◆ YOUR GOAL:
Please switch "element" to "item" in the material from the line with "Locate an element on the screen." to the line with "This screenshot has", changing nothing else, and give back only those lines without the pictures.

◆ EXERCISE INPUTS:
Start of Block

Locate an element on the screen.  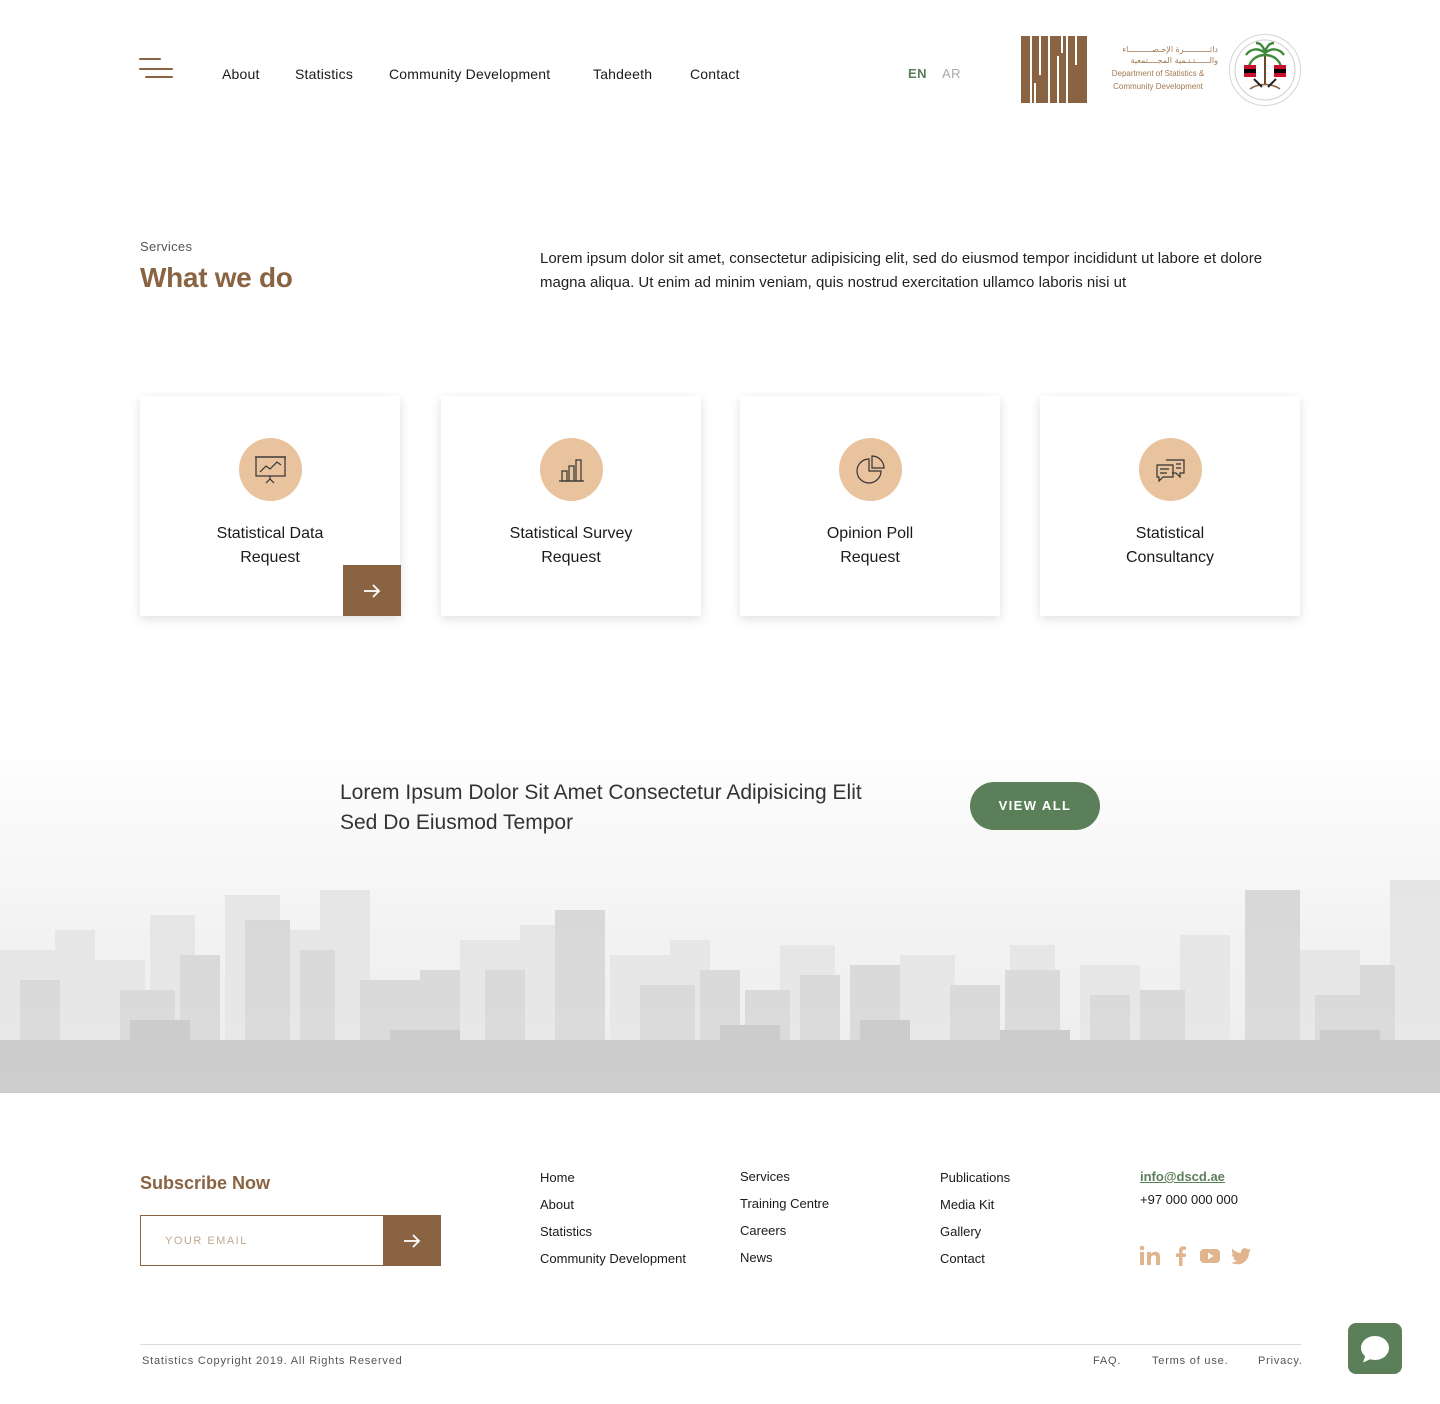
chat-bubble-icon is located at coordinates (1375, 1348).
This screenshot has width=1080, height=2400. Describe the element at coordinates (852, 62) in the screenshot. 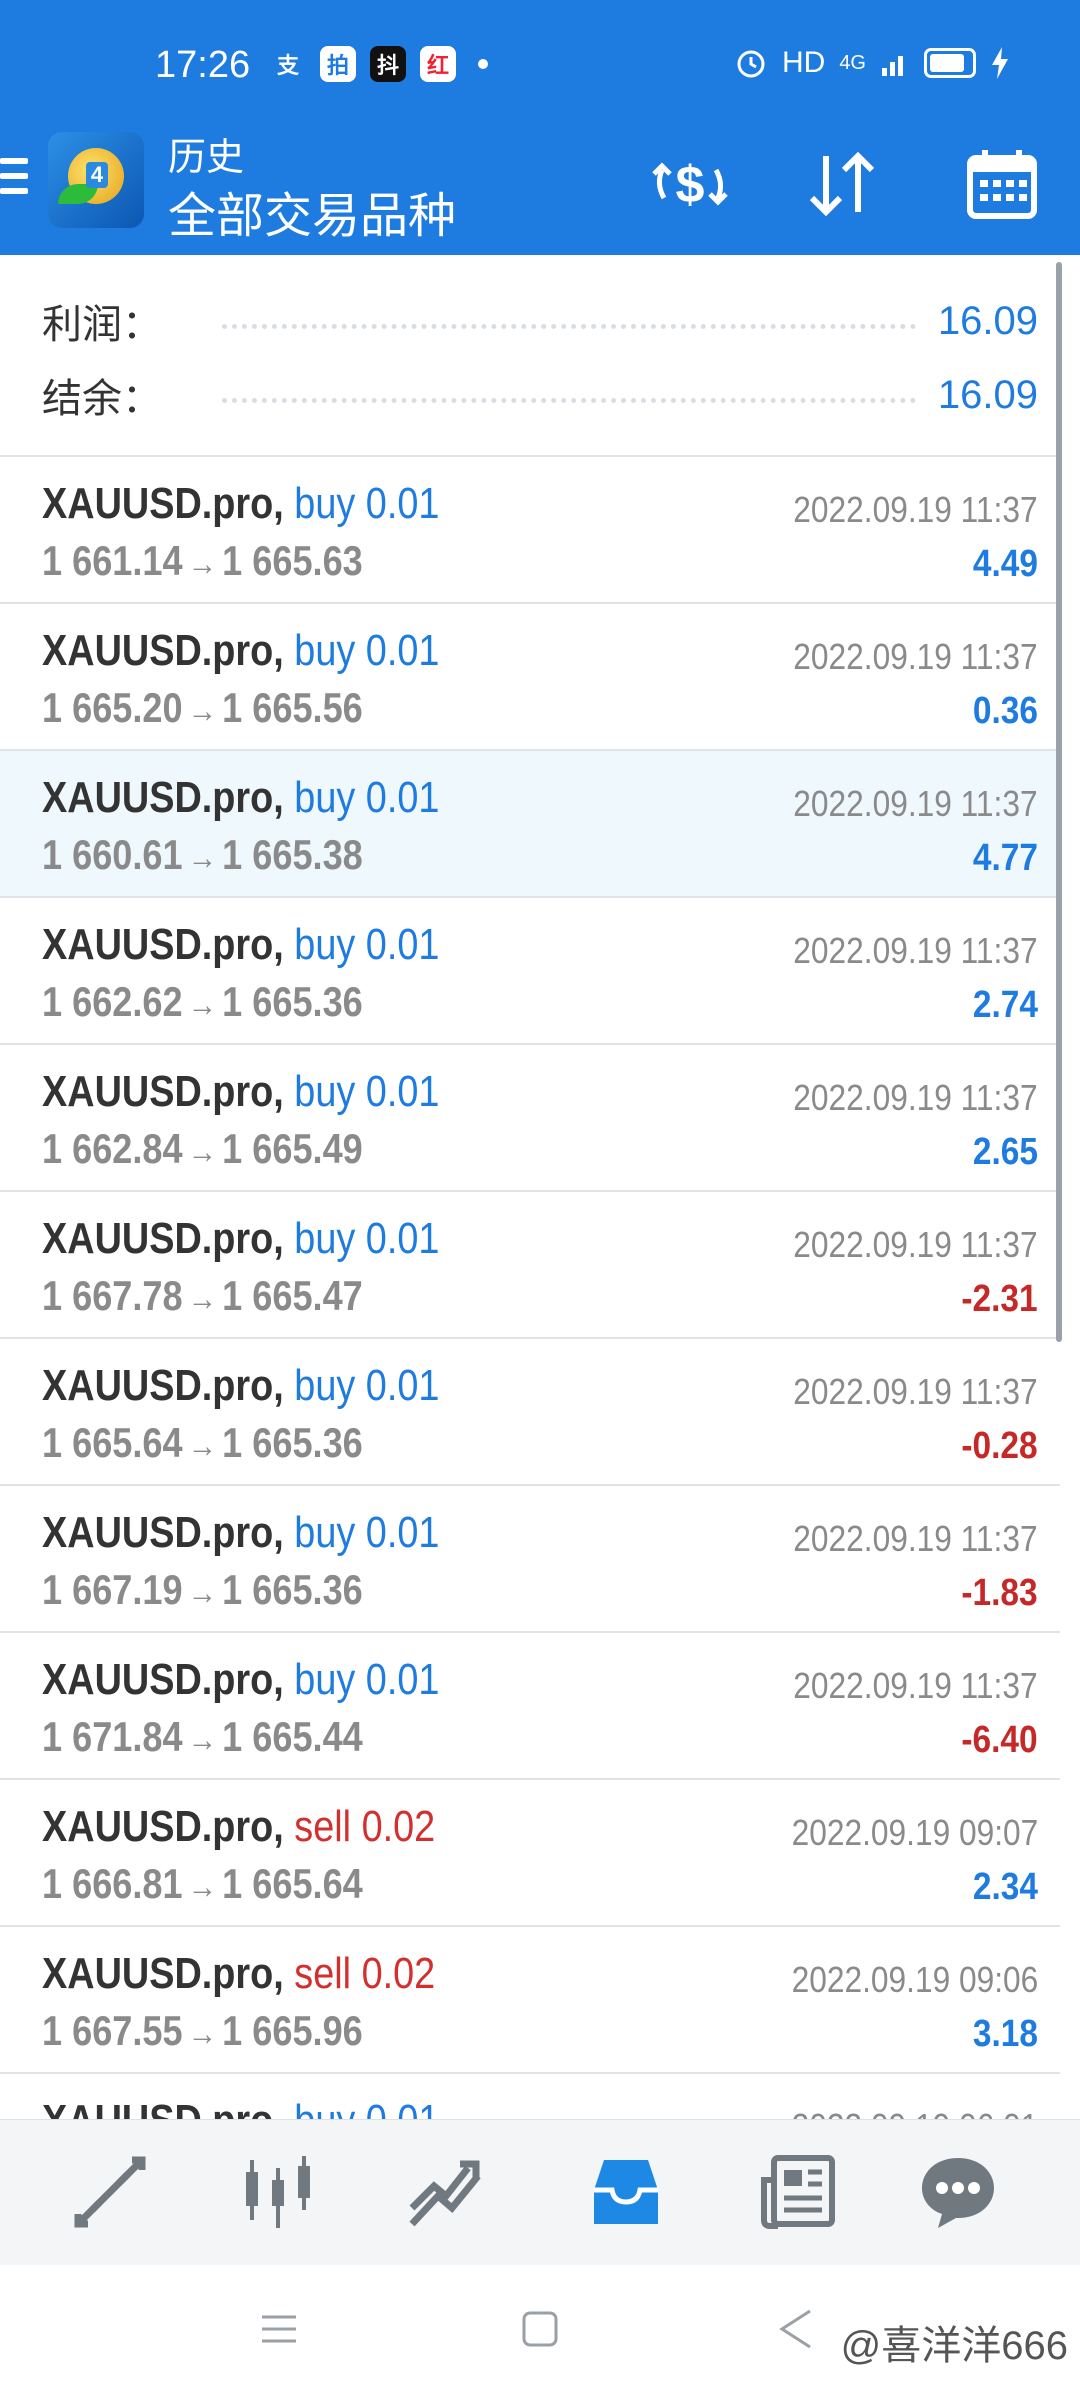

End of Block
Start of Block

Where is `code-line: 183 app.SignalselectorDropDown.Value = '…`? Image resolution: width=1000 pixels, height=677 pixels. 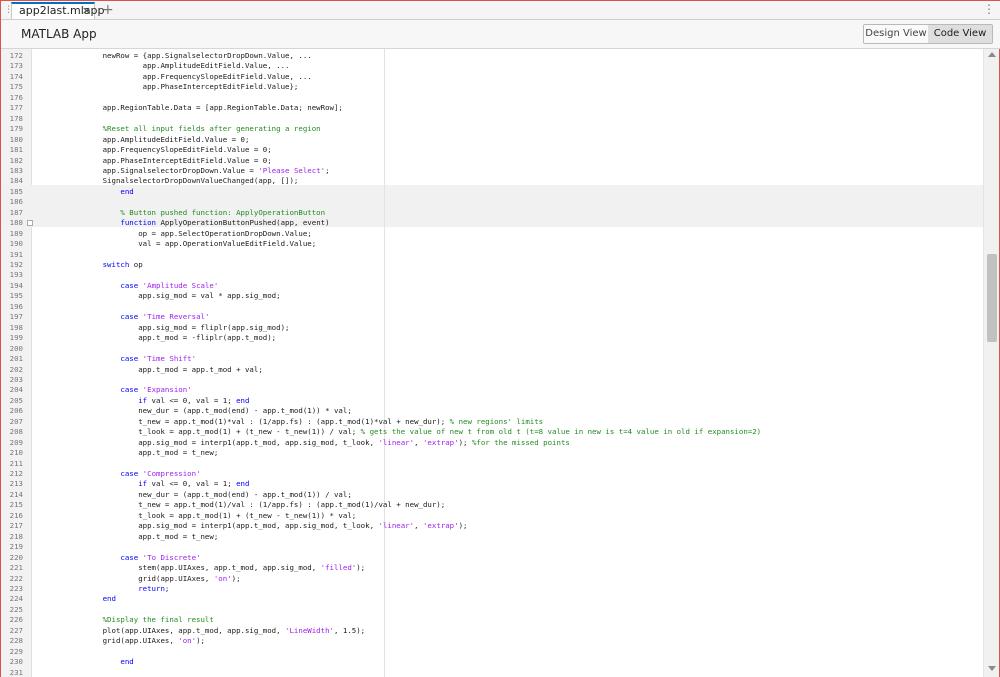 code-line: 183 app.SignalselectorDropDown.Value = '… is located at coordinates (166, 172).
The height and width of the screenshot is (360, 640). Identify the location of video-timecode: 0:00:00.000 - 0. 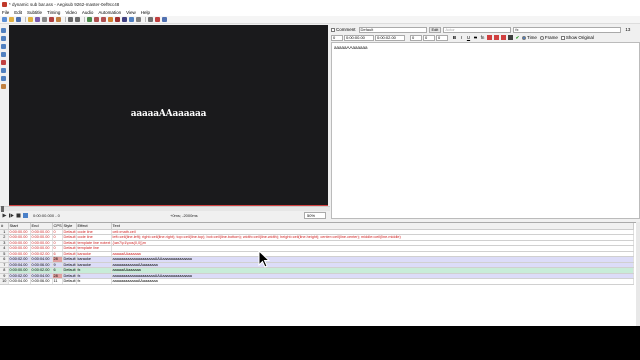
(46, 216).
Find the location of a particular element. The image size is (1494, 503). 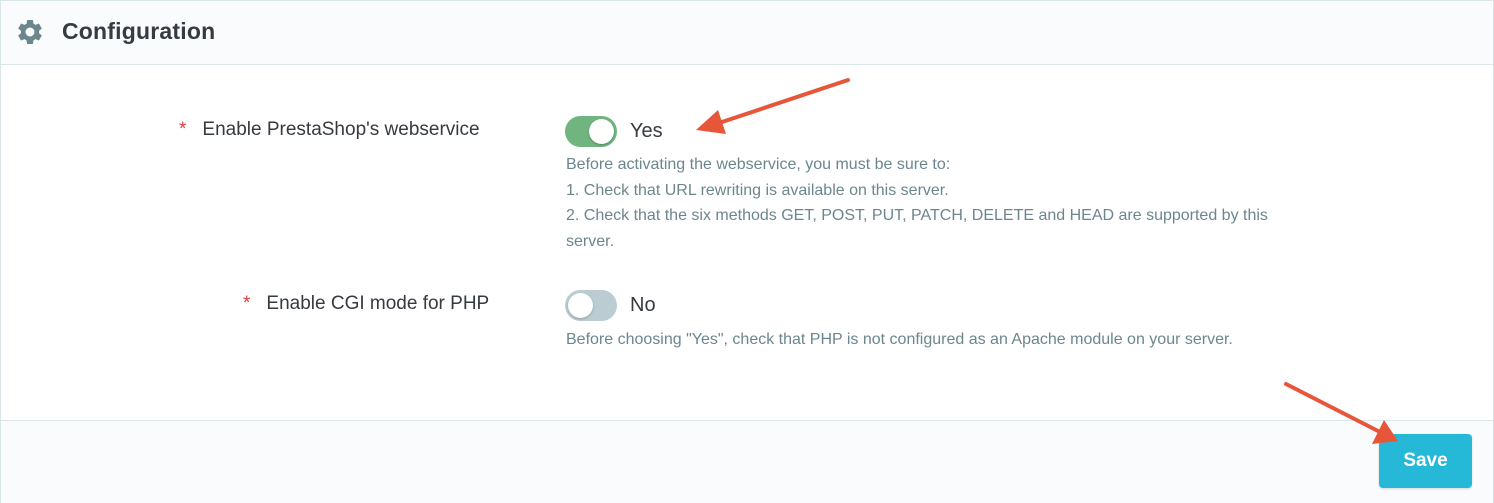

End of Block

◆ SOLUTION BELOW:
Locate an item on the screen.  
chat-bubble-icon is located at coordinates (1375, 1348).
This screenshot has width=1080, height=2400. Describe the item at coordinates (852, 62) in the screenshot. 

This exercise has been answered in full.